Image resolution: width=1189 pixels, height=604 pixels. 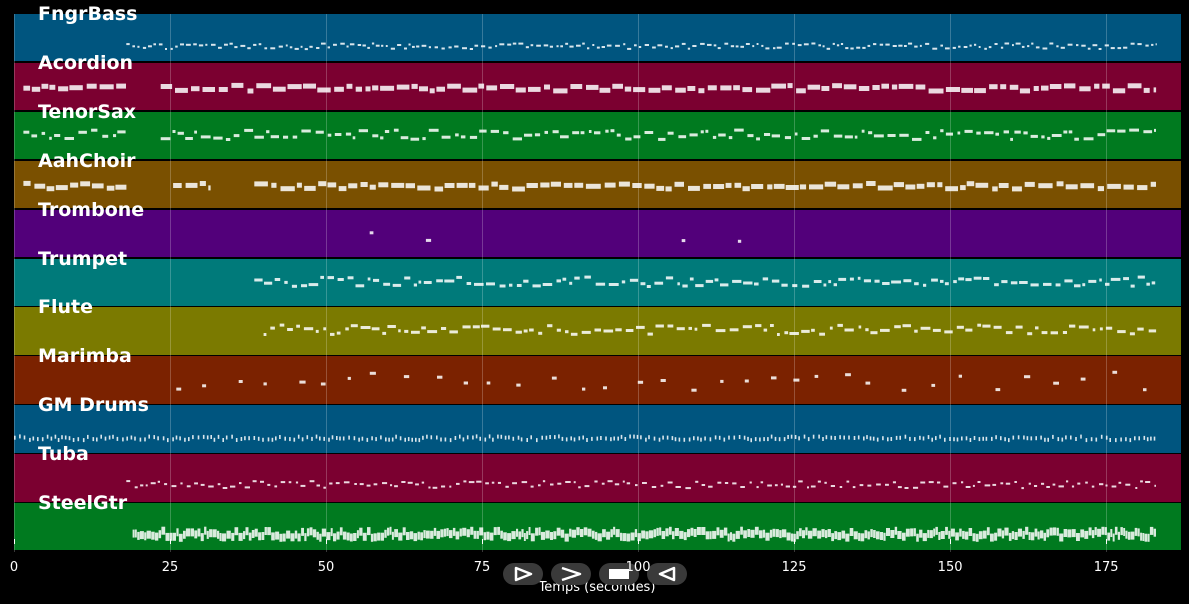 I want to click on x-tick, so click(x=795, y=542).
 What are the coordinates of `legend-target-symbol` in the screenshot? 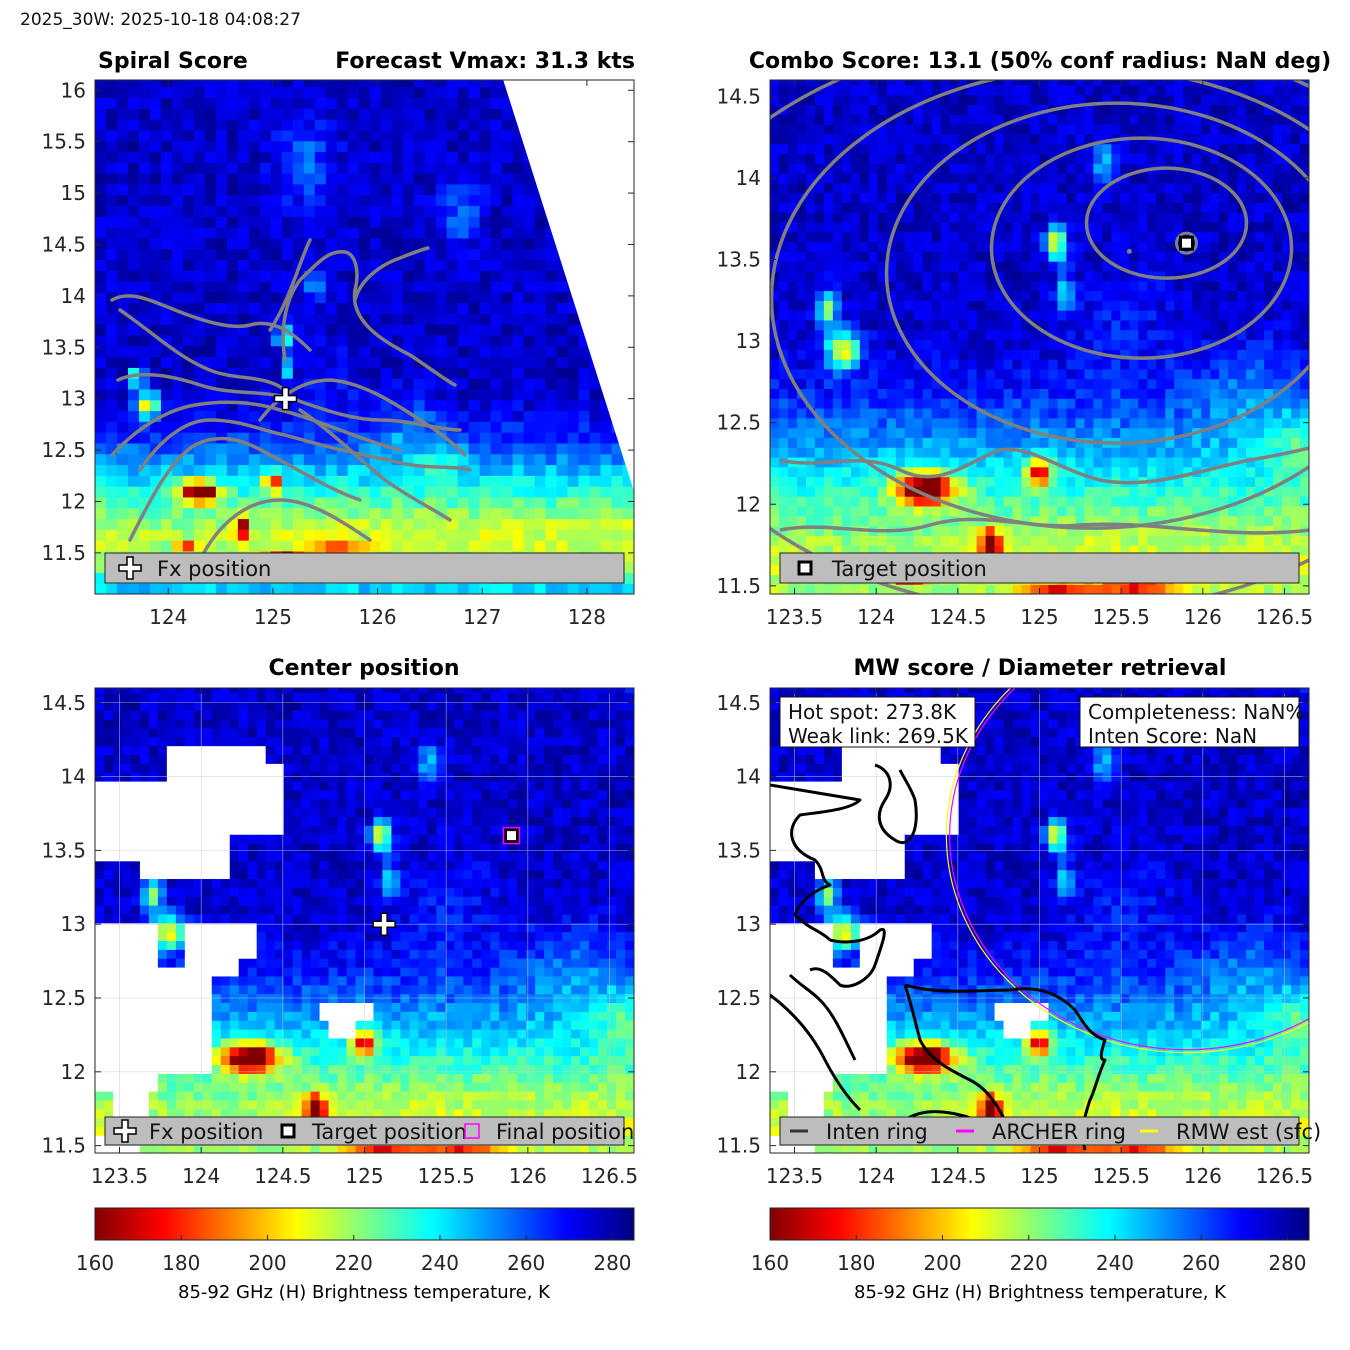 It's located at (805, 568).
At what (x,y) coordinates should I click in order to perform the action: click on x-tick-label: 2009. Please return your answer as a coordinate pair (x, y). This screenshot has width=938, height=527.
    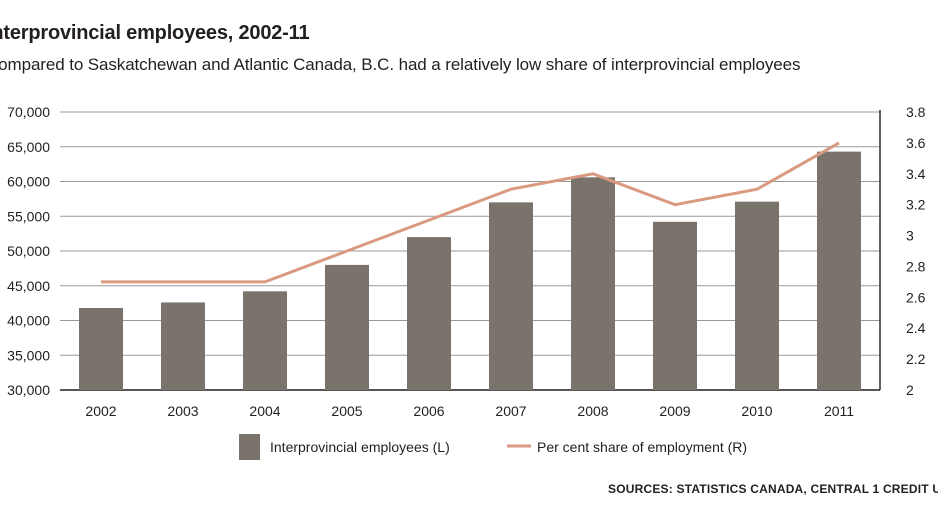
    Looking at the image, I should click on (674, 411).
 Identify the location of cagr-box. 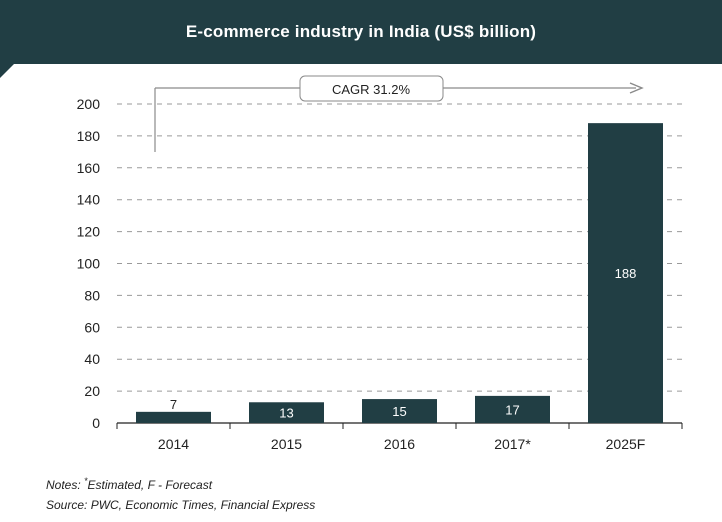
(372, 88).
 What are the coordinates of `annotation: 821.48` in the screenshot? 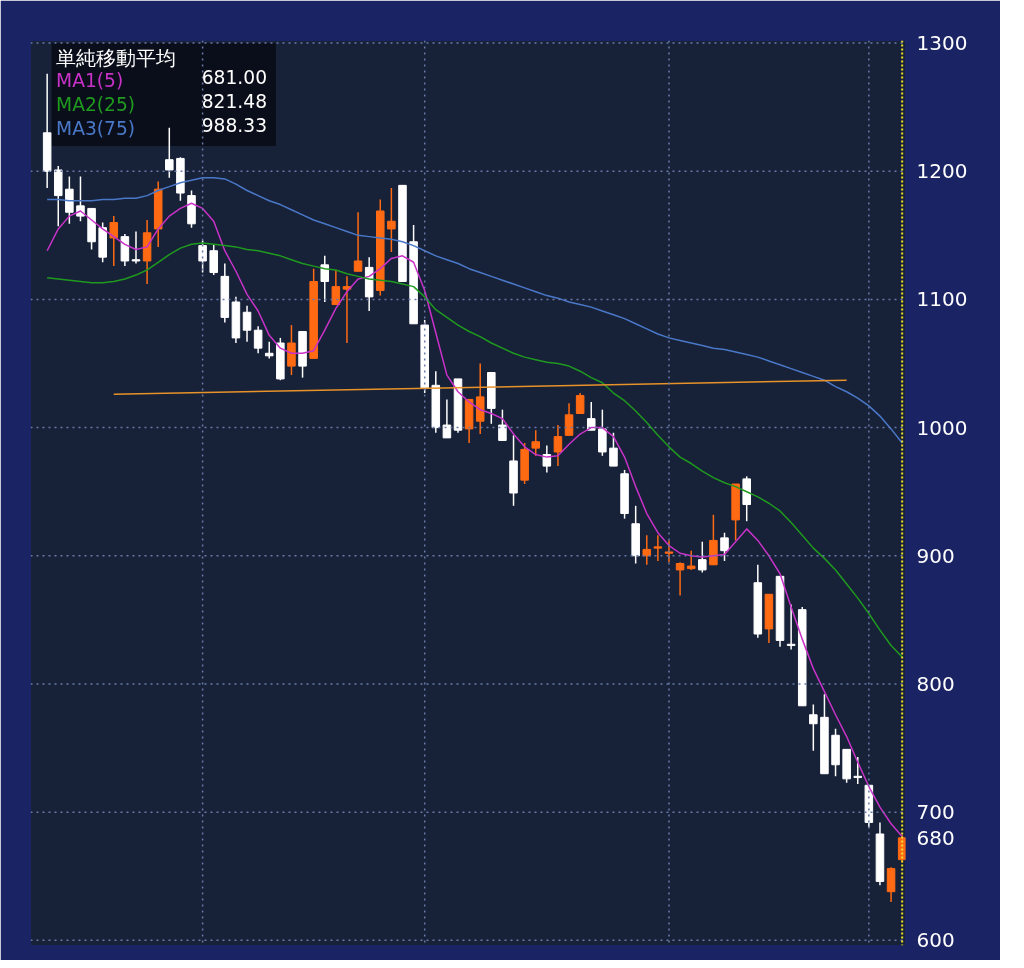 It's located at (234, 102).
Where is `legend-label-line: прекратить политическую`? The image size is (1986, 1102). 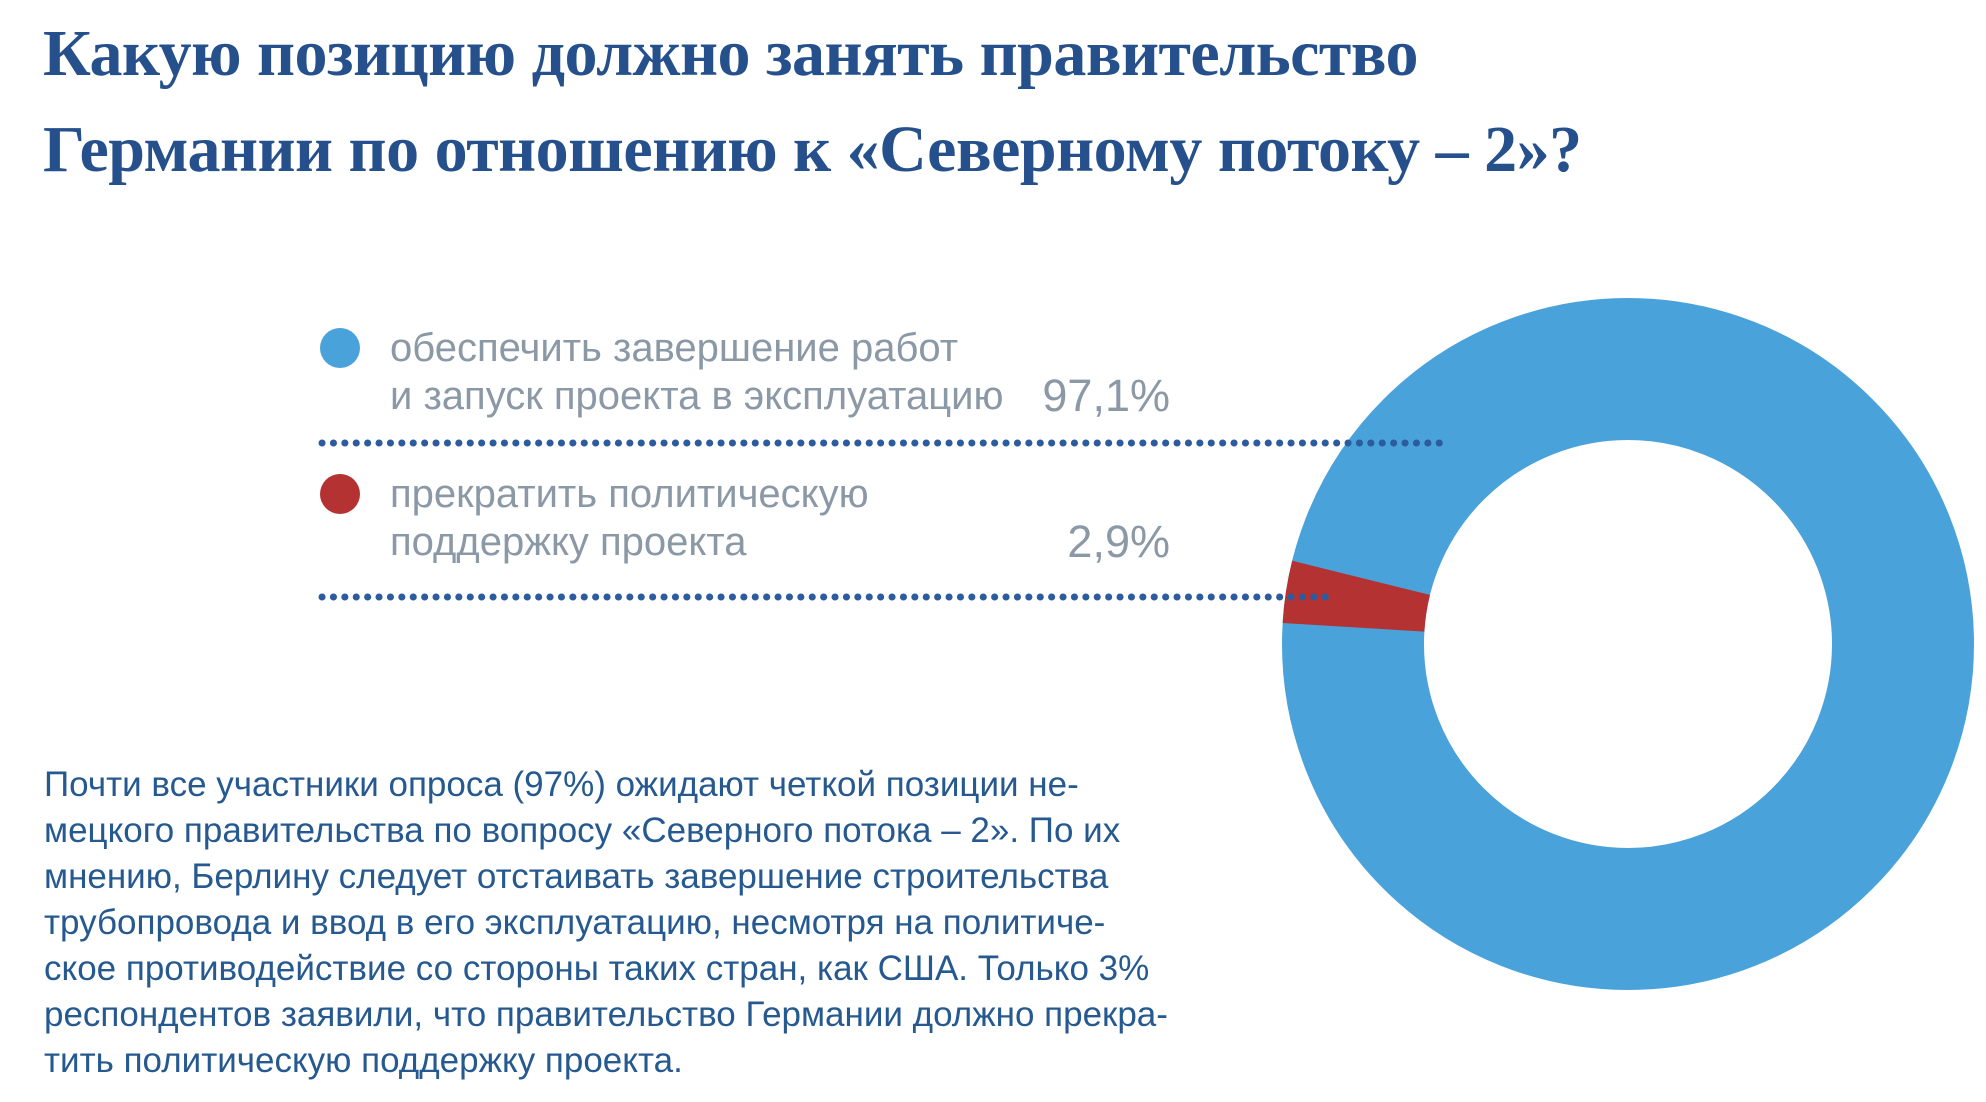 legend-label-line: прекратить политическую is located at coordinates (630, 494).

◇ ◇ ◇ ◇ ◇ ◇ ◇

Task directions » Render the lines of the rows above as a Markdown table with the columns Line and Content, starting at the line that contains "At what (x,y)" and ending at the line that contains "Looking at the", both included. Number each line in order, skip any blank lines, and leave the pictures out.

Exercise solution »
| Line | Content |
|---|---|
| 1 | At what (x,y) coordinates should I click in order to perform the action: click on x-tick-label: 2009. Please return your answer as a coordinate pair (x, y). This screenshot has width=938, height=527. |
| 2 |     Looking at the image, I should click on (674, 411). |